• [PROBLEM TO SOLVE]: Write out exactly the lines of the entries below, from the first through the line containing "Given: Select the", and nothing beyond them.

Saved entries
^^^^^^^^
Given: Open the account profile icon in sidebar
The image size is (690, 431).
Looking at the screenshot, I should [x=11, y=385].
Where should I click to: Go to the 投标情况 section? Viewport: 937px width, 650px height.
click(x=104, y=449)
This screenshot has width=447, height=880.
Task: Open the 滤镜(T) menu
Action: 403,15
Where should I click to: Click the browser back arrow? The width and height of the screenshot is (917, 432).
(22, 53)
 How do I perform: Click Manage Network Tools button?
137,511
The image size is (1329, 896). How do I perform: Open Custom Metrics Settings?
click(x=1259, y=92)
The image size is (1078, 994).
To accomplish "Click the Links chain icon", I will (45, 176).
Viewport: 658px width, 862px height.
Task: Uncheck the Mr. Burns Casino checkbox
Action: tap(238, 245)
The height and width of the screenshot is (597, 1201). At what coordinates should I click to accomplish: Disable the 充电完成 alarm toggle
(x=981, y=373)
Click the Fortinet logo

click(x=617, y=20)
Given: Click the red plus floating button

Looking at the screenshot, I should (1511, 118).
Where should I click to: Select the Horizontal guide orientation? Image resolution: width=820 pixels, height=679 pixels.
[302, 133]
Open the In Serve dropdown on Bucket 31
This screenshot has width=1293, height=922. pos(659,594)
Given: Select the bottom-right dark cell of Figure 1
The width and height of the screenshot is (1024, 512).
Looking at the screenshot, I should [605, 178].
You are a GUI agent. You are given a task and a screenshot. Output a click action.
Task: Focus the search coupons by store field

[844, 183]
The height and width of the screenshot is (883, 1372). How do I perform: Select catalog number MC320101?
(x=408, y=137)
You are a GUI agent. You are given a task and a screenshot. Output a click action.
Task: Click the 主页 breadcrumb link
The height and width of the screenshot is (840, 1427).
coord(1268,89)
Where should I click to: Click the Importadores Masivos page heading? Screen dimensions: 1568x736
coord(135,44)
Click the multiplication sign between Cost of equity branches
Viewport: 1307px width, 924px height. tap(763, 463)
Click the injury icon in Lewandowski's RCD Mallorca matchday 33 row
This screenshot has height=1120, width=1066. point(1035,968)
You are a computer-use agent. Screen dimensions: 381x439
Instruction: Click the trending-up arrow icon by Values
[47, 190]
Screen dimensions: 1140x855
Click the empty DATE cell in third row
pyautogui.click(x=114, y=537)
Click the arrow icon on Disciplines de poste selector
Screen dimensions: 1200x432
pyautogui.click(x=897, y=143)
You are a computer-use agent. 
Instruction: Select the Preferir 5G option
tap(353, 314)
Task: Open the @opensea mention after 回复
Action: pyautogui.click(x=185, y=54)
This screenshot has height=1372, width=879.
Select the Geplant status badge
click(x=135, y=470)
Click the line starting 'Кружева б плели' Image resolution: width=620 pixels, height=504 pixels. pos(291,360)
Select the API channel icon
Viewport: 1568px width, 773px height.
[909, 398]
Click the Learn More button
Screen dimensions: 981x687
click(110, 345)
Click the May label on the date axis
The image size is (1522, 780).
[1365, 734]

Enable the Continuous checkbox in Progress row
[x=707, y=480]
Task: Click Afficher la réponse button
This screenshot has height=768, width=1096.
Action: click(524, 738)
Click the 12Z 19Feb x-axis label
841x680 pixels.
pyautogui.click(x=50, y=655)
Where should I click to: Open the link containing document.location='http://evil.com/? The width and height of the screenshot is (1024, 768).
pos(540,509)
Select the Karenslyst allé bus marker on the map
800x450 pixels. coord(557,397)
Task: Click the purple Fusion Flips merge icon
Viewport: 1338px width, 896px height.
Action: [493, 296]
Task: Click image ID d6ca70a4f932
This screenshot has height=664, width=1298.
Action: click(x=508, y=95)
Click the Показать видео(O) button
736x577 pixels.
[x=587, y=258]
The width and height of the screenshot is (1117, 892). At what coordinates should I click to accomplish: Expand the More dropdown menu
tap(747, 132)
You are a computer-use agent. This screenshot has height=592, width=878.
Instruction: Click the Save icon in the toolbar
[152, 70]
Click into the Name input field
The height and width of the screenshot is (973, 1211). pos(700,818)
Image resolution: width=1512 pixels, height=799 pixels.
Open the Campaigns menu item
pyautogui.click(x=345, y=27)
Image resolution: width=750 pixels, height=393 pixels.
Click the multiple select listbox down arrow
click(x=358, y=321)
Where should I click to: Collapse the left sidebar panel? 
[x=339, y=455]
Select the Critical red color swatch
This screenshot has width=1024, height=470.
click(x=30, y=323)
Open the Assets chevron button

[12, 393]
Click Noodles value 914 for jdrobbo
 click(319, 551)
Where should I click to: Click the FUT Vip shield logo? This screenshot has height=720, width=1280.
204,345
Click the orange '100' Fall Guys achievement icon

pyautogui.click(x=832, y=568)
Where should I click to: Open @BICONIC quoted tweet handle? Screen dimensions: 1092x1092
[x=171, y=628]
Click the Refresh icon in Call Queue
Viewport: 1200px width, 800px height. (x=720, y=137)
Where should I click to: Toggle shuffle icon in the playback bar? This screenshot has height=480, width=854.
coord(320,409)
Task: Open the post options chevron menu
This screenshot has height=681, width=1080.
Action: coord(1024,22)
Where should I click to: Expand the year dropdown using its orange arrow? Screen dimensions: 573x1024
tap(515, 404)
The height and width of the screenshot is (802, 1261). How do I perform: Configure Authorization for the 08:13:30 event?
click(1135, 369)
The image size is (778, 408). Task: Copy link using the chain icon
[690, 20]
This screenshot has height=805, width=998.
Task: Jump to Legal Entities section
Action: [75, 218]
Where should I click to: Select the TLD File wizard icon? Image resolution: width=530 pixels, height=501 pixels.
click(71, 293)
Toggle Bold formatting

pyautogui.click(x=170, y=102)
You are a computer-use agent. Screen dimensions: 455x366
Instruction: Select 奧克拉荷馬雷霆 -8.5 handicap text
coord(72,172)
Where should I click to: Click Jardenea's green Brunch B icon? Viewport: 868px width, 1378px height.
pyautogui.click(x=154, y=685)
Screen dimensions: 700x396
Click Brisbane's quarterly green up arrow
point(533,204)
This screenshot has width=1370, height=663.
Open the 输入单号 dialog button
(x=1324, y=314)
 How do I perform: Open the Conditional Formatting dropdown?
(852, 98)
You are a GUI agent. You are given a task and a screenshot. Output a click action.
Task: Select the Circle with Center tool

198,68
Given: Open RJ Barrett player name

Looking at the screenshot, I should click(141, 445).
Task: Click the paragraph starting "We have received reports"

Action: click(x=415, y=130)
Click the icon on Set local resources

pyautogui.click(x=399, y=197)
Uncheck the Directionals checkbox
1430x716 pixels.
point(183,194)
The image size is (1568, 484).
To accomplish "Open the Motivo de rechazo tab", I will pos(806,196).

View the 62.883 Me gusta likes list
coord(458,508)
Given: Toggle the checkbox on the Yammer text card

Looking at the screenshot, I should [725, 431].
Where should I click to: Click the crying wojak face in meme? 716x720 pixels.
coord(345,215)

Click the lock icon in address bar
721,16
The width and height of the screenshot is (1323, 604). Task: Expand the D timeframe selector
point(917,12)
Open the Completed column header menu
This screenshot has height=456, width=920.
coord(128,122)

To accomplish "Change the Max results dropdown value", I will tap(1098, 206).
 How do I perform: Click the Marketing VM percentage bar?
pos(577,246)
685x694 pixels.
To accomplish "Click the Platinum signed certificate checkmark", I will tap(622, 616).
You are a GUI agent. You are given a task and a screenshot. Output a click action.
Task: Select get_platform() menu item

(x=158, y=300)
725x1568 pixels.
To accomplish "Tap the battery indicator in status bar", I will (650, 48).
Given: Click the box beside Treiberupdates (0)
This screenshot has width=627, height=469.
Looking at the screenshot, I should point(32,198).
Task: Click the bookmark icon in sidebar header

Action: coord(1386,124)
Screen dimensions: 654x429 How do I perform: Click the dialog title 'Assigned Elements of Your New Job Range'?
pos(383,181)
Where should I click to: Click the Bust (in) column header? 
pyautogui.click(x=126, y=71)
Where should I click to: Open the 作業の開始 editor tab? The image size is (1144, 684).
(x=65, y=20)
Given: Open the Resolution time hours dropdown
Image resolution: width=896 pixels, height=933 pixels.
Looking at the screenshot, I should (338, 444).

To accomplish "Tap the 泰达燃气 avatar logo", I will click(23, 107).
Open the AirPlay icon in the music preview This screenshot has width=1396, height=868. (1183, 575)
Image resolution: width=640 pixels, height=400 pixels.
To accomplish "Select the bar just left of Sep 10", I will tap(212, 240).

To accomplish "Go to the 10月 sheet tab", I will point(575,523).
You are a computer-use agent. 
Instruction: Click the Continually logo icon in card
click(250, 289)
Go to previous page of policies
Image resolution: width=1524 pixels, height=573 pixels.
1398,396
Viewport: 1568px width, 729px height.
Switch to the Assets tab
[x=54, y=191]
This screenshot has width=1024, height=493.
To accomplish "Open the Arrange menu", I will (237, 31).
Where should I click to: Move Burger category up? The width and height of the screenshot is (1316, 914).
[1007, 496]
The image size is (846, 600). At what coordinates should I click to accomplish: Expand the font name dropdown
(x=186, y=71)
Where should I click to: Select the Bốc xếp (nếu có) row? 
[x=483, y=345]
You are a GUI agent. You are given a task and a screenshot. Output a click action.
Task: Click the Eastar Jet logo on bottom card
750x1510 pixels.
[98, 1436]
^^^^^^^^
• [RESPONSE]:
Given: Open the account profile icon in sidebar
The image size is (690, 431).
Looking at the screenshot, I should [x=11, y=385].
Where should I click to: Go to the 投标情况 section? Viewport: 937px width, 650px height.
click(x=104, y=449)
This screenshot has width=447, height=880.
Task: Open the 滤镜(T) menu
Action: 403,15
Where should I click to: Click the browser back arrow? The width and height of the screenshot is (917, 432).
(22, 53)
 How do I perform: Click Manage Network Tools button?
137,511
The image size is (1329, 896). How do I perform: Open Custom Metrics Settings?
click(x=1259, y=92)
The image size is (1078, 994).
To accomplish "Click the Links chain icon", I will (45, 176).
Viewport: 658px width, 862px height.
Task: Uncheck the Mr. Burns Casino checkbox
Action: tap(238, 245)
The height and width of the screenshot is (597, 1201). At what coordinates should I click to accomplish: Disable the 充电完成 alarm toggle
(x=981, y=373)
Click the Fortinet logo

click(x=617, y=20)
Given: Click the red plus floating button

Looking at the screenshot, I should (1511, 118).
Where should I click to: Select the Horizontal guide orientation? Image resolution: width=820 pixels, height=679 pixels.
[302, 133]
Open the In Serve dropdown on Bucket 31
This screenshot has width=1293, height=922. pos(659,594)
Given: Select the bottom-right dark cell of Figure 1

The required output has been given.